Los aplausos que dan pavor

El primer día fue emocionante – lo confieso abiertamente. Sólo con pensar que tú estás aprovechando la tranquilidad y seguridad de tu hogar para protegerte, mientras que otros van a trabajar, y además muchos voluntariamente, para luchar contrarreloj con un virus, arriesgando sus propias vidas por vocación profesional, bueno: todo esto tiene que emocionar.

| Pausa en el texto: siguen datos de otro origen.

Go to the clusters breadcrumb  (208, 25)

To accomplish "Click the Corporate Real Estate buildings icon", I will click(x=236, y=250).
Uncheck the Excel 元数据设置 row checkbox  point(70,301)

Personalmente, sólo pude asemejar la situación con la de hace nueve años ya, cuando el desastre de Fukushima nos hacía llegar noticias horrorosas sobre una parecida lucha contrarreloj de los trabajadores de la central que se habían quedado atrás, tratando de paliar los efectos de la radiación. En aquel momento recuerdo que pensé, como todo el mundo: pero esa gente ya sabe que va a enfermar, que se van a morir, y allí siguen, sacrificándose.

No pongo en duda el sacrificio del personal sanitario de España – pero sí la motivación de los que salen en los balcones cada noche. A mí me dan pavor.

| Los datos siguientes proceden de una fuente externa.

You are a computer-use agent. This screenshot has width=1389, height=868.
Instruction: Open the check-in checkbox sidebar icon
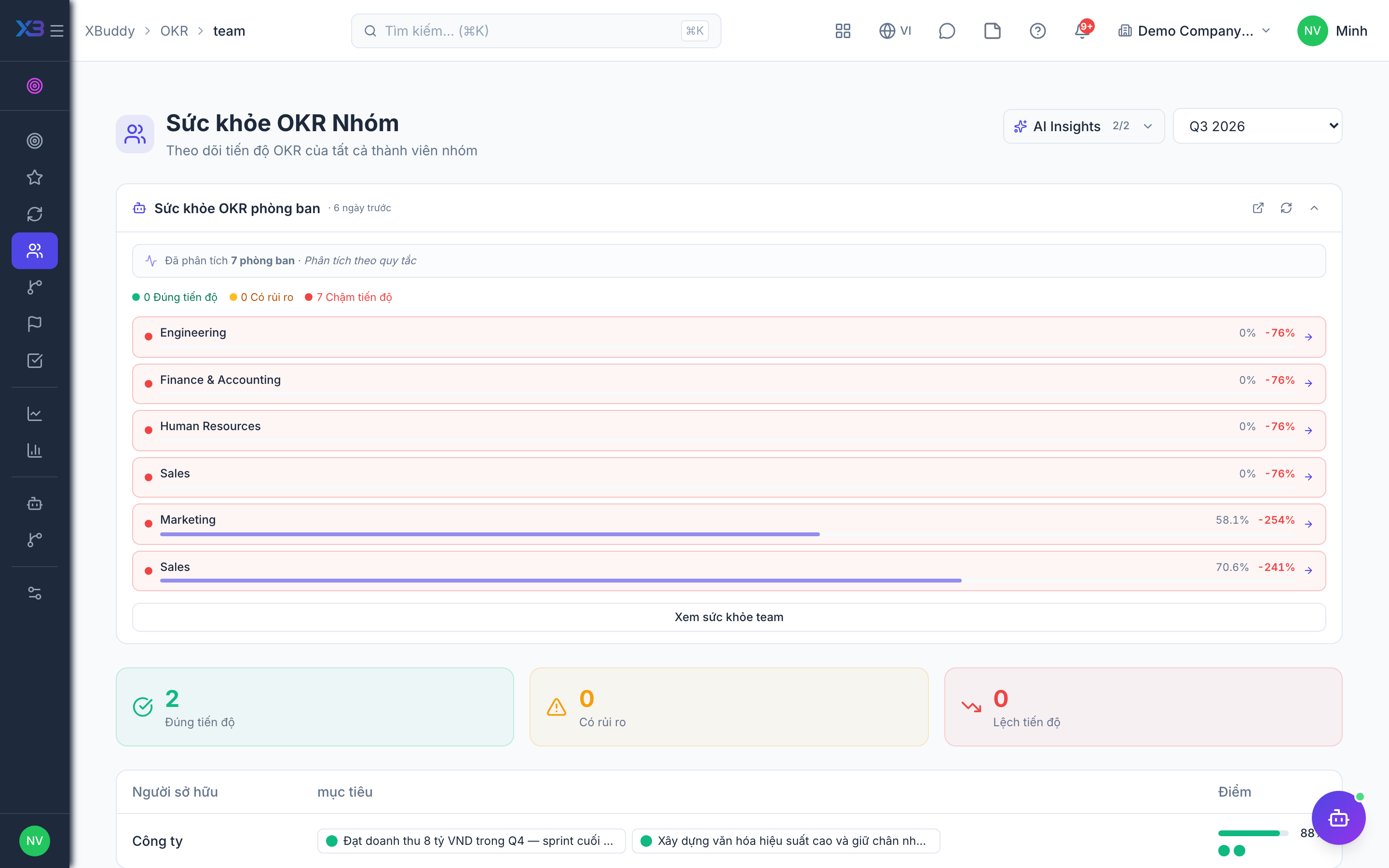click(34, 361)

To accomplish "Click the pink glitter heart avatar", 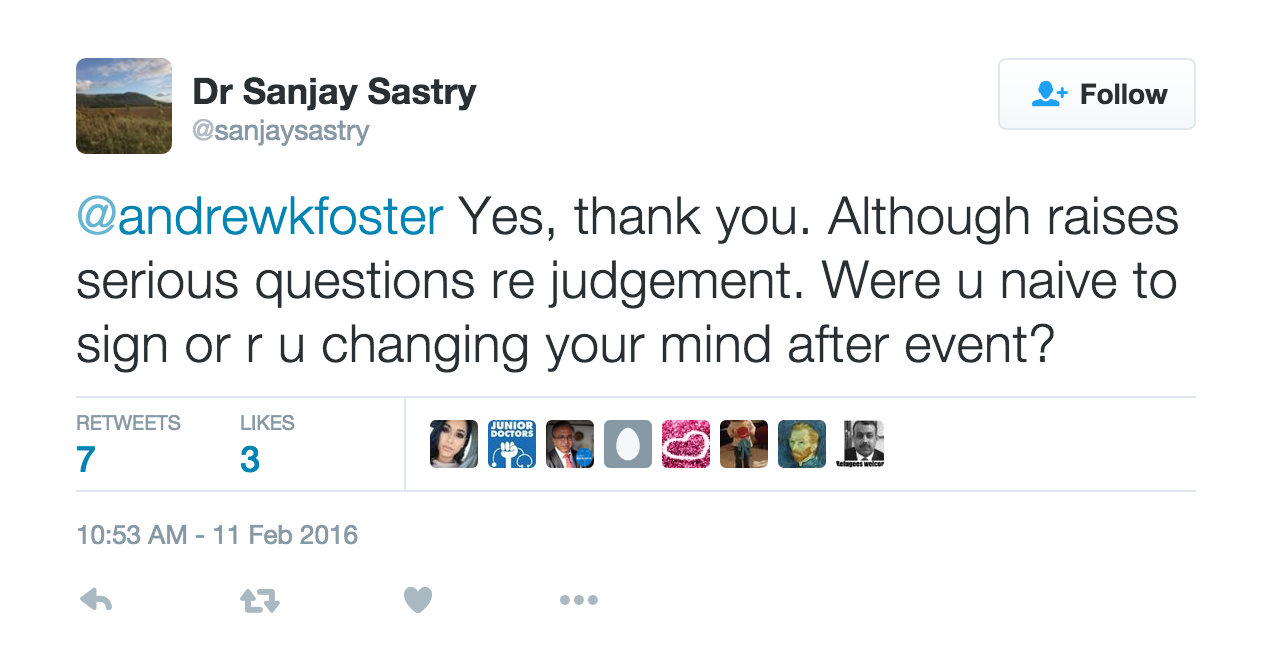I will pos(686,444).
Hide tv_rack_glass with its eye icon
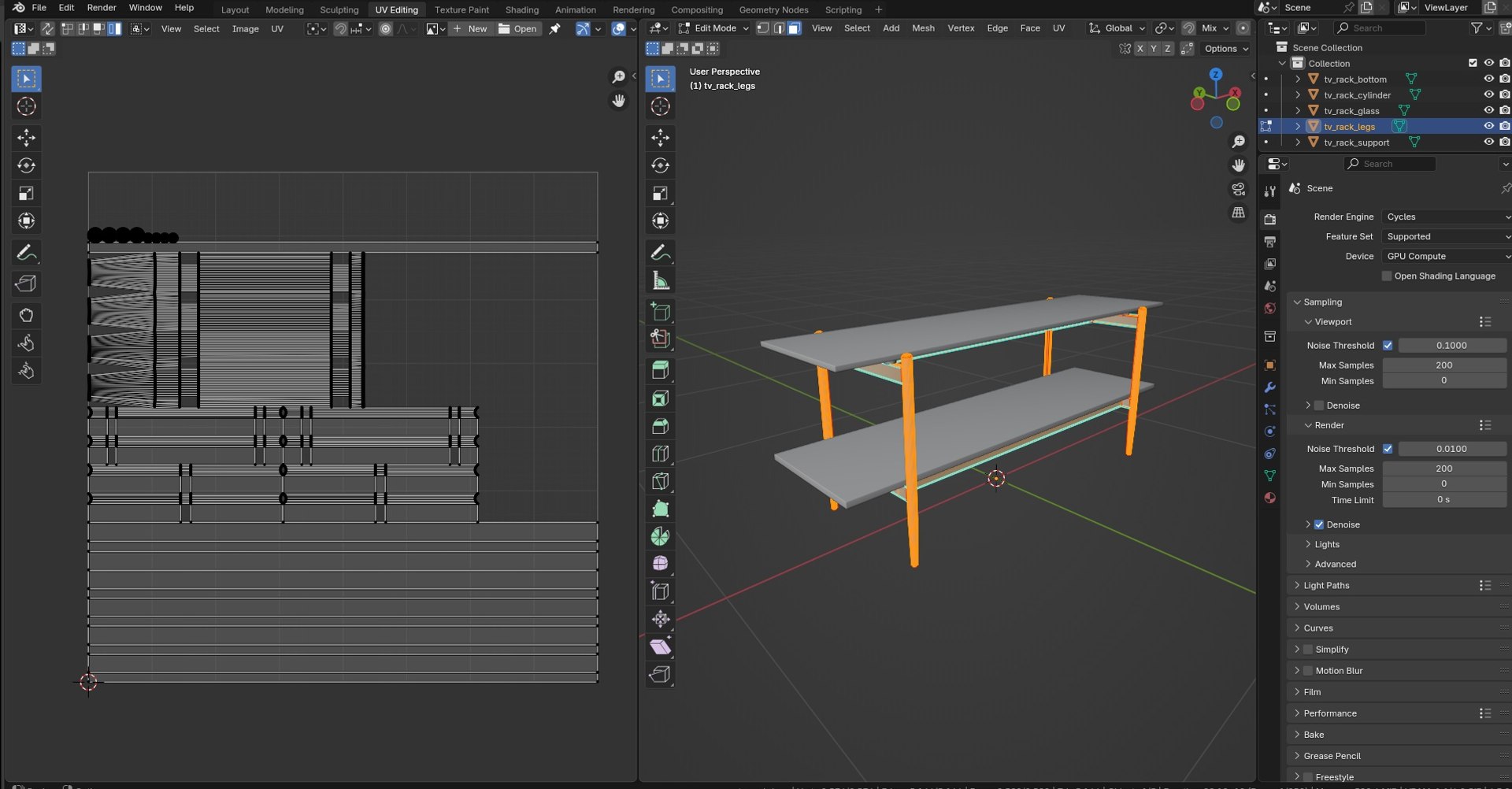1512x789 pixels. tap(1488, 111)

El primer día fue emocionante.

El segundo día, empezaron a ovacionar como pidiendo un encore en una obra de teatro.

El tercer día, escuché silbidos – de reconocimiento, claro – como en las pocas ocasiones que fui a ver un partido de fútbol. Es decir, como en un estadio.

El cuarto día, me llega en uno de los grupos de WhatsApp ya petados con memes y vídeos del confinamiento y del “cómo me aburro en casa” un llamamiento de profesionales de apoyo a las personas con discapacidad que piden respetuosamente a la gente que desde los mismos balcones-estadio les insulta e increpa – que deje de hacerlo. Piensen ustedes, se apunta en el llamamiento, que, si ven a alguien andando por la calle con apoyo, será porque esa persona recibe una ayuda terapéutica necesaria, y son las fuerzas de seguridad desplegadas en las calles quienes deciden quién debe o puede estar allí. Estos profesionales también están trabajando; ellos también se están sacrificando y exponiendo a la infección, también por vocación. ¿A ellos quién les aplauda u ovaciona cada noche?

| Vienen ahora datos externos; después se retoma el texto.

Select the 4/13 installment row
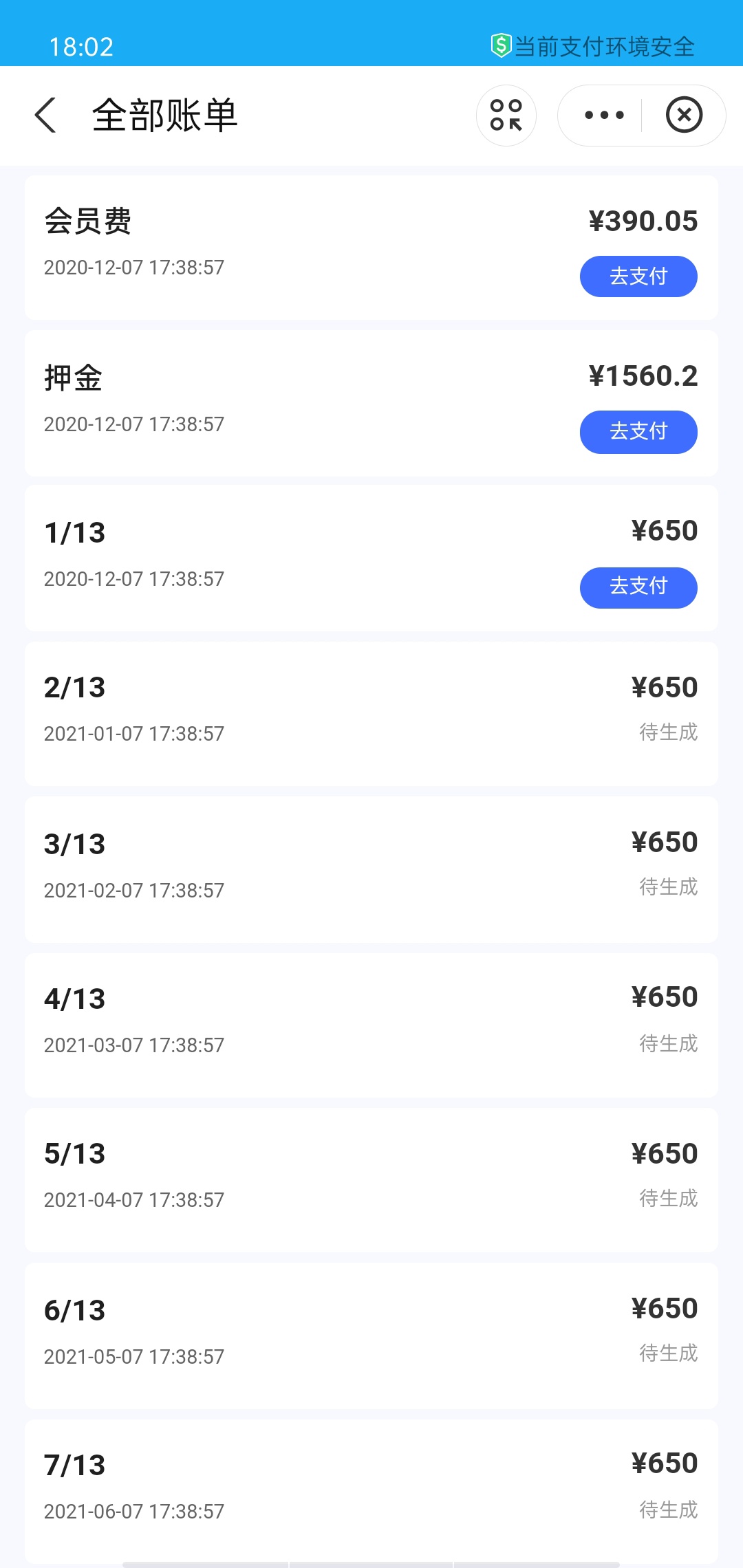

El quinto día, los aplausos empiezan ya a menos 1 minuto. Quieren salir ya al estadio.

El sexto día, a menos 2 minutos. Cada día más pronto, porque ya no aguantamos el confinamiento, los aplausos de las 8 de la tarde son la luz de nuestros días.

Hoy en mi barrio pegado al centro de Madrid han tirado petardos. De felicidad y reconocimiento al personal sanitario, por supuesto. En mi edificio debe haber al menos un bebé, que empezó a llorar del susto.

No son los aplausos en sí que me dan pavor; no, son todos estos humanos que ya no pueden estar en sus casas. No critico su actuar; todo lo contrario, lo compadezco – pero sinceramente, me da miedo. Todavía no lo comprendo del todo, porque yo sí sé disfrutar de mi hogar y no se me han acabado las ideas sobre qué más hacer, además de trabajar, pese al confinamiento. Sí veo que otras personas, con otras estructuras anímicas y psicológicas – no lo llevan bien del todo.

Y esto da pavor: han pasado sólo 7 días y la gente ya no puede más. La gente ya no está bien del todo.

Espero que, igual que están rodeados de expertos en sanidad y economía, los gobernantes tengan también especialistas al lado, para que les expliquen qué efectos psicológicos tiene este confinamiento en las personas. Estoy perfectamente de acuerdo con las medidas de aislamiento social – no hay otra solución. No obstante, no puedo imaginar cómo pasar muchísimas horas delante de una pantalla con luz artificial propia no tenga efectos negativos en nuestras terminaciones nerviosas, nuestro cerebro y, en definitiva, en nuestras facultades básicas para distinguir el mal del bien, recordar algo de eso propio a los humanos que es la ética, no ceder a instintos agresivos o brutales.

Espero que, de la misma forma que el gobierno evalúa el impacto económico del cese de actividad, estime también los efectos psicológicos del distanciamiento social obligatorio. Es cierto que nadie estaba preparado para este escenario pandémico. Es obvio que nadie estaba completamente preparado para no salir de casa, nadie sabe estar delante de una pantalla todo el día, nadie puede teletrabajar todo el día, con todo lo que encante un trabajo. Pero quizás ahora, desde la tranquilidad y la seguridad de nuestras casas, tendríamos que empezar a prepararnos para la ola ulterior a la pandemia – la mental y psicológica – para que no tenga efectos más pavorosos aún.